Context.
The client provides eKYC SaaS APIs (face matching, OCR, etc.) accessible via Android SDK to its B2B customers. This was deployed for a major Telecom in India and needed to scale up to 2 Million API requests per day.
The tech stack consisted of a Golang-based API, Python-based Machine Learning models, a Message queue (RabbitMQ), Distributed blob storage (Minio) and PostgreSQL DB deployed via docker on Google Cloud using Hashicorp toolchain (Nomad, Consul).
Problem Statement.
Outcome/Impact.
Solution.
In the final Auto Scaling solution, we needed a manual override option. At that time, both Nomad and Kubernetes did not provide this capability out of the box. Also, migrating to Kubernetes would have meant much rework for the entire team. Hence, we decided to build a custom auto-scaling solution on top of Nomad and existing toolchains used in the project.
Autoscaler runs every 20 minutes, predicts the traffic for the next cycle and ensures that required ML workers are available. Same logic works for scale up as well as scale down.
Some of the other challenges we encountered were as follows:
Eliminate single points of failure
Run RabbitMQ in High Availability mode with queue replication across three zones in GCP.
Use GCloud Storage as a fallback for Minio.
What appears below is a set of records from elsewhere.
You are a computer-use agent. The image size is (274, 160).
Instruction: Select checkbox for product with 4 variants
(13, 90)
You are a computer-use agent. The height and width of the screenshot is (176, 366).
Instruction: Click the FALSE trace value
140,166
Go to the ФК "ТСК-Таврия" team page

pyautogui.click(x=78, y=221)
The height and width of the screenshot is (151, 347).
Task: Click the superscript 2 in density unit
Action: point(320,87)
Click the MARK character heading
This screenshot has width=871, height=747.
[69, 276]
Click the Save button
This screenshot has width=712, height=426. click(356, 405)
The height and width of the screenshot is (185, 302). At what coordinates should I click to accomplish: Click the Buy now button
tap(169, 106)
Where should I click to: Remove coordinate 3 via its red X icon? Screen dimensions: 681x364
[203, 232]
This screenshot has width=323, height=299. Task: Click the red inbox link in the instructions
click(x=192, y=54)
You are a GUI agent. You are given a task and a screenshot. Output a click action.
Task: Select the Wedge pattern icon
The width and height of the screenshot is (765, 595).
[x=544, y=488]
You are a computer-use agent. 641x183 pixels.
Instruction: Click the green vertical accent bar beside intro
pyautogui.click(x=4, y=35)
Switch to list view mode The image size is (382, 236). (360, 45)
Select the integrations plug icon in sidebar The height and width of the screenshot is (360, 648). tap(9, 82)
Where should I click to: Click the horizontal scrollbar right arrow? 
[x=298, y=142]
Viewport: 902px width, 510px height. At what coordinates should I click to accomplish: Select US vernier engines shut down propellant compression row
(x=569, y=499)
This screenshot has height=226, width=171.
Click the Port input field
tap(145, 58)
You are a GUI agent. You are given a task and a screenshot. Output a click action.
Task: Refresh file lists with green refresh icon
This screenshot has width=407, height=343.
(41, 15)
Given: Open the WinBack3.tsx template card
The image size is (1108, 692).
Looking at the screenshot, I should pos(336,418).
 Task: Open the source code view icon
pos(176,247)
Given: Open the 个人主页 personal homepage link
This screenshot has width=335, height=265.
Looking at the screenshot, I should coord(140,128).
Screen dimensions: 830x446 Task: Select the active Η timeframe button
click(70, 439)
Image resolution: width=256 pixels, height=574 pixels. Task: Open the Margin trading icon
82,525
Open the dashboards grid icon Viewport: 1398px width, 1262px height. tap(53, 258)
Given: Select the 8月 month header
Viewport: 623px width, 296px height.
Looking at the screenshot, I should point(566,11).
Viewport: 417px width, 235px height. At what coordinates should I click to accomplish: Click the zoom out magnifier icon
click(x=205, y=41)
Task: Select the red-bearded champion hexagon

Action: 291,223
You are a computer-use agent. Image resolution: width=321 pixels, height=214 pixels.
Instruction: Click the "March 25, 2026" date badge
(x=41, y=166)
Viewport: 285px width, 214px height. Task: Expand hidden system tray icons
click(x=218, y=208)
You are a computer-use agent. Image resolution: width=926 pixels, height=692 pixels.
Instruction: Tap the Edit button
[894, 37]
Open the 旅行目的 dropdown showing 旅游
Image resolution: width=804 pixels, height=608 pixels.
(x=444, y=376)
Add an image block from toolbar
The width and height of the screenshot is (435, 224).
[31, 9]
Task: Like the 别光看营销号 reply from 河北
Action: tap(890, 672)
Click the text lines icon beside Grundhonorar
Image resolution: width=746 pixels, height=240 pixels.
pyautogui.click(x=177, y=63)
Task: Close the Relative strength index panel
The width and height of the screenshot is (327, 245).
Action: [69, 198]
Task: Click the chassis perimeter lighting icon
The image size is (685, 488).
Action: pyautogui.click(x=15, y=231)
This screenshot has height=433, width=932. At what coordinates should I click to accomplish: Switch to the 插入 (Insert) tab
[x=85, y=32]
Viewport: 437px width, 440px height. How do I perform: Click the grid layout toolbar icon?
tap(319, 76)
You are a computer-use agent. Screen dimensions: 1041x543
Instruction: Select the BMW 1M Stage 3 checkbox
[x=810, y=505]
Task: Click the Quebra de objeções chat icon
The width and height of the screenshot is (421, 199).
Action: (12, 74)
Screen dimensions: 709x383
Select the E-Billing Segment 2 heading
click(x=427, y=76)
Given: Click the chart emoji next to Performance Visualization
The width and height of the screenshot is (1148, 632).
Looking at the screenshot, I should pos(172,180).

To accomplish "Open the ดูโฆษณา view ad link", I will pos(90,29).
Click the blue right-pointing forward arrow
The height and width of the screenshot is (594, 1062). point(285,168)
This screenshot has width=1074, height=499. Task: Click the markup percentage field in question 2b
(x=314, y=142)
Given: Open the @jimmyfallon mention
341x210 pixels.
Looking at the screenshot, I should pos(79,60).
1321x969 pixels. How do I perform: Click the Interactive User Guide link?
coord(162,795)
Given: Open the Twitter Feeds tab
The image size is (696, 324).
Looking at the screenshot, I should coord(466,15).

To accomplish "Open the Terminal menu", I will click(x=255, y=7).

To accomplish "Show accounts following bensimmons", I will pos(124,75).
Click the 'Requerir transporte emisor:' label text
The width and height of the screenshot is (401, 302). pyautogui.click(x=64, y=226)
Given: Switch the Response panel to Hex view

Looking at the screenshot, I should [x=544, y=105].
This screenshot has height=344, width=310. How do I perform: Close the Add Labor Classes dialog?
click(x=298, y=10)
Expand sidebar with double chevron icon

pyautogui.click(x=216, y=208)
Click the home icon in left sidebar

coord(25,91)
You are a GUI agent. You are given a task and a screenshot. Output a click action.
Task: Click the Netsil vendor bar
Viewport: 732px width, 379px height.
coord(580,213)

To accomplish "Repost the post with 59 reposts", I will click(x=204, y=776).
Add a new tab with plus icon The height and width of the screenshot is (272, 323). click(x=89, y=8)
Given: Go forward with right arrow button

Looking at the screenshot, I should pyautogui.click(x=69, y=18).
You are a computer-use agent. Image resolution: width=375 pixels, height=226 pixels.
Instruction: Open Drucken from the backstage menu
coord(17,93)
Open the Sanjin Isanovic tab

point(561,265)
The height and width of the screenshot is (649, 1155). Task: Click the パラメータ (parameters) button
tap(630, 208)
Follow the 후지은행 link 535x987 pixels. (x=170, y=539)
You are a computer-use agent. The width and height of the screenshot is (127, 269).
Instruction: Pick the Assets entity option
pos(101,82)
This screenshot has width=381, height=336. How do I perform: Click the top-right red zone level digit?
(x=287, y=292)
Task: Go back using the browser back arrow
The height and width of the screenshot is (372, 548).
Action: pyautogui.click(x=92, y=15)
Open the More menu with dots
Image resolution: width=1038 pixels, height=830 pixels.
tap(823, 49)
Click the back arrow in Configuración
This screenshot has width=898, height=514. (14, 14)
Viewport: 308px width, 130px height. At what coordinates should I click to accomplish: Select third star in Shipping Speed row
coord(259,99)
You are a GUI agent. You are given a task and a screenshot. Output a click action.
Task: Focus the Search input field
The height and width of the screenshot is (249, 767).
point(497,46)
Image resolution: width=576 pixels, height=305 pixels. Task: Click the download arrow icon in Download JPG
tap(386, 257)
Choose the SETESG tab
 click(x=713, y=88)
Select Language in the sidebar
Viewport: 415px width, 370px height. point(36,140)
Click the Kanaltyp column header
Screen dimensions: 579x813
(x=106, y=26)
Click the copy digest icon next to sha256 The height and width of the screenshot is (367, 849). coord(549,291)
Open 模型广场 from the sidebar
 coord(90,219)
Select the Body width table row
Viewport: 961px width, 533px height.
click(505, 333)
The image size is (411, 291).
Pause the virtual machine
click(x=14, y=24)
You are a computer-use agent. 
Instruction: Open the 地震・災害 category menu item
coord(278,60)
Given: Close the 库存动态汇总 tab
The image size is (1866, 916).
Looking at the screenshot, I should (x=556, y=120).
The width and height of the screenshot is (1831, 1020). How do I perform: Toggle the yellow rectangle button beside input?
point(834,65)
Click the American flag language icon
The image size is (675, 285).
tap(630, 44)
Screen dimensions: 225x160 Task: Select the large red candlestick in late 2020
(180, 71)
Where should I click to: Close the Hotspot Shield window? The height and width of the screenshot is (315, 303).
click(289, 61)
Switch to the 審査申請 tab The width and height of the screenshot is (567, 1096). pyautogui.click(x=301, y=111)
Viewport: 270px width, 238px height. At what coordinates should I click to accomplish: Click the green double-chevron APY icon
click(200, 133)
If Minio is unavailable, the application will transparently use GCloud Storage as an image store.
ML workers were split across two availability zones in an odd-even fashion.
For other components (PostgreSQL, Redis, API), we used SaaS offerings by GCP and ran redundant versions of those components.
GPU utilization bug in Nomad (https://github.com/hashicorp/nomad/issues/6708)
We used Raw Exec driver from Nomad and launched multiple ML containers on a single VM using docker-compose.
We also implemented custom health checks and CPU stickiness for individual containers.
Capacity Planning
We figured out the optimal VM setup considering factors like GPU, RAM, and cost per hour.
We studied past request patterns and figured out a simple formula for predicting traffic based on a slope of the request growth line.
Automated Rolling Deployments during peak time
We pre-fetched the ML worker docker images (7GB+) on nodes to have a faster startup time during deployments.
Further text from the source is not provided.